Work to be completed: Copy out again, unchanged, the listing below from the line that has "752x502 pixels." through the line that has "Click the Name field containing SRC_GG".

----- Material provided -----

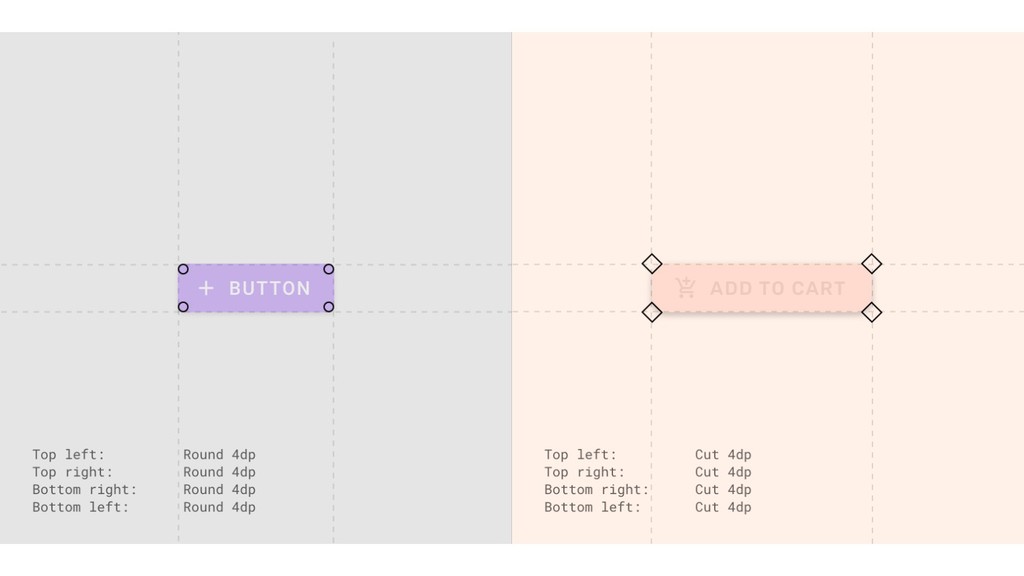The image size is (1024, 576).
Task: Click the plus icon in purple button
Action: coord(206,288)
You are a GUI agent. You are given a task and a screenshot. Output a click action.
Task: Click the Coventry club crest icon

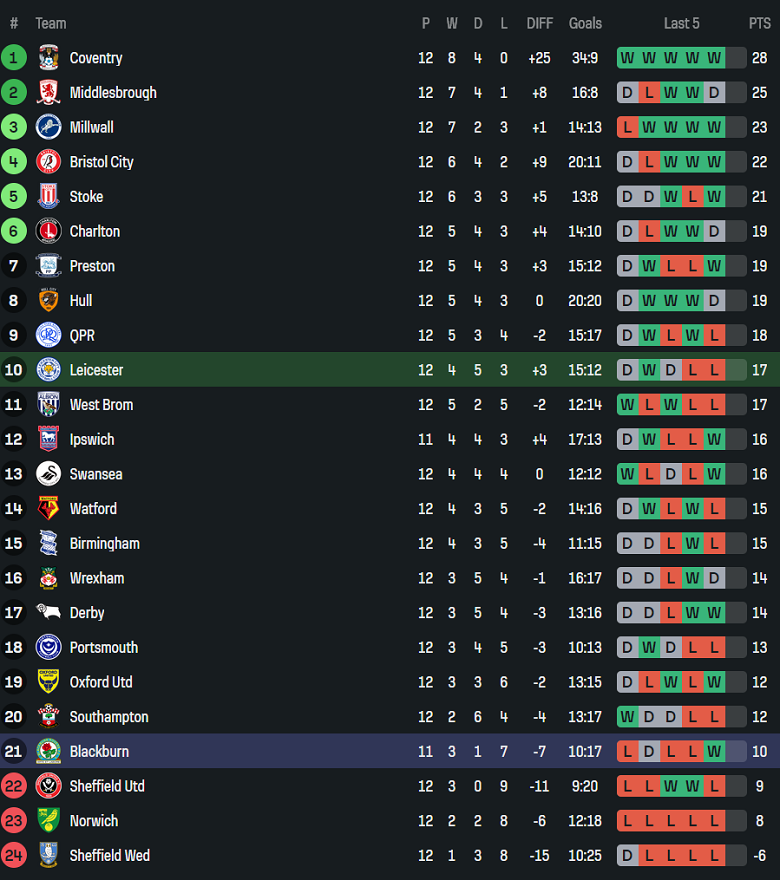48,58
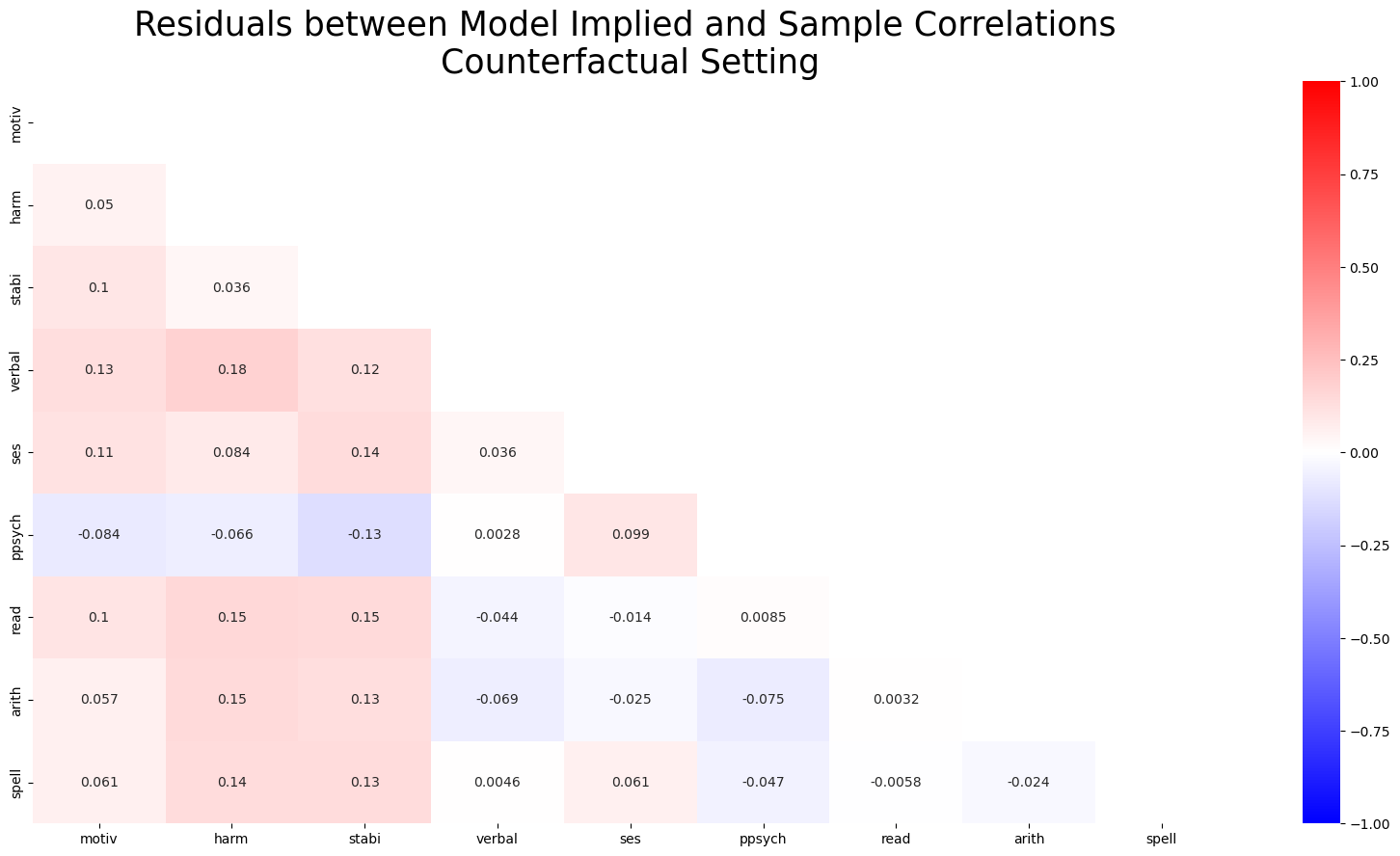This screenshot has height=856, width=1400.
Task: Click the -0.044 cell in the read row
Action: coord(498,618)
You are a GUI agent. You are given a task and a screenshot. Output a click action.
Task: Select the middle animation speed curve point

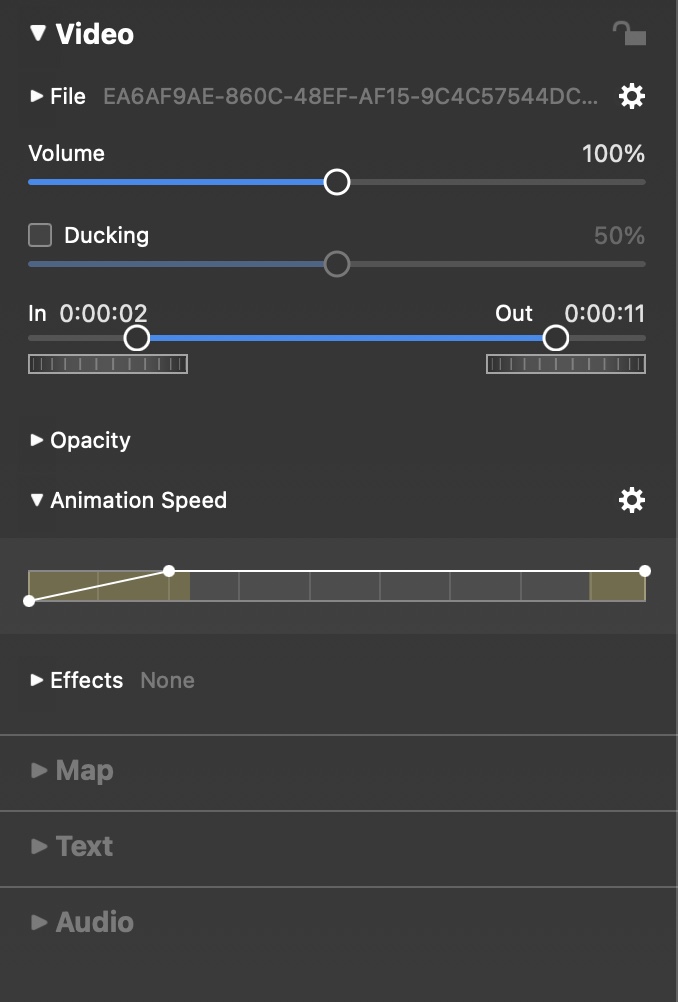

-----
----- Material provided -----

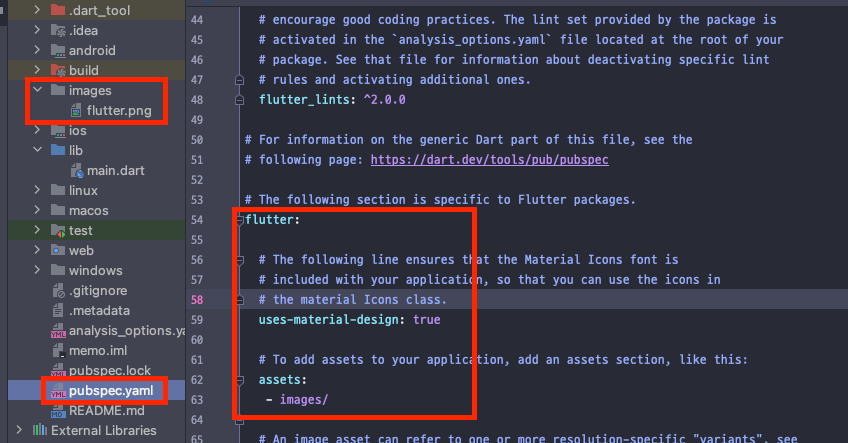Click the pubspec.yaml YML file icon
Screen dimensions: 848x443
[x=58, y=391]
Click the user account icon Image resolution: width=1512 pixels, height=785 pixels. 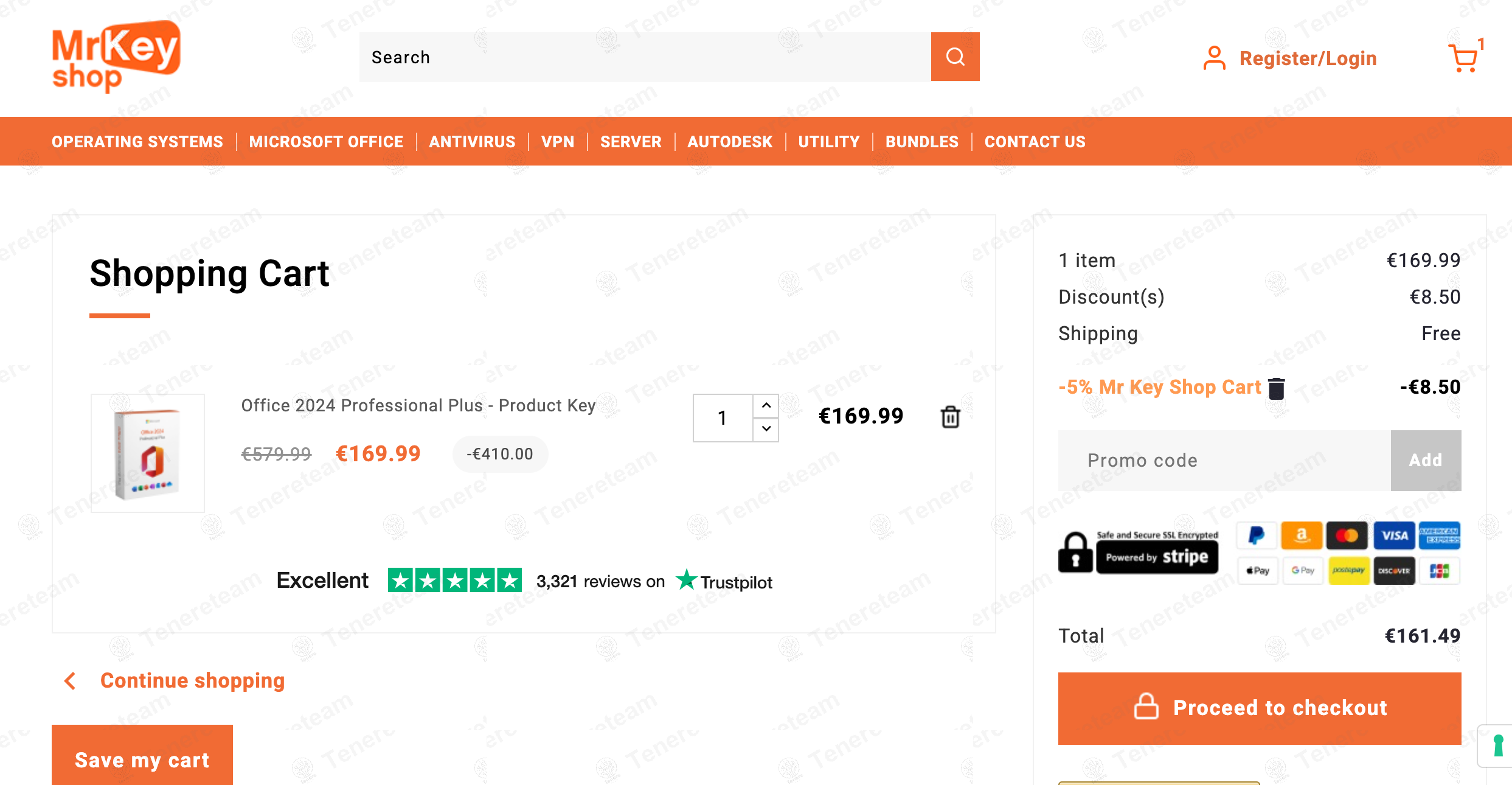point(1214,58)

-----
----- Material provided -----

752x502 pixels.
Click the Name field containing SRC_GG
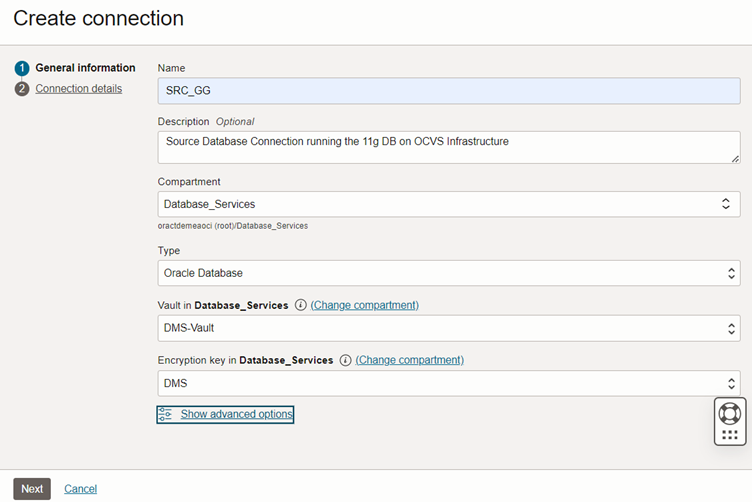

-----

Response box:
752x502 pixels.
Click the Name field containing SRC_GG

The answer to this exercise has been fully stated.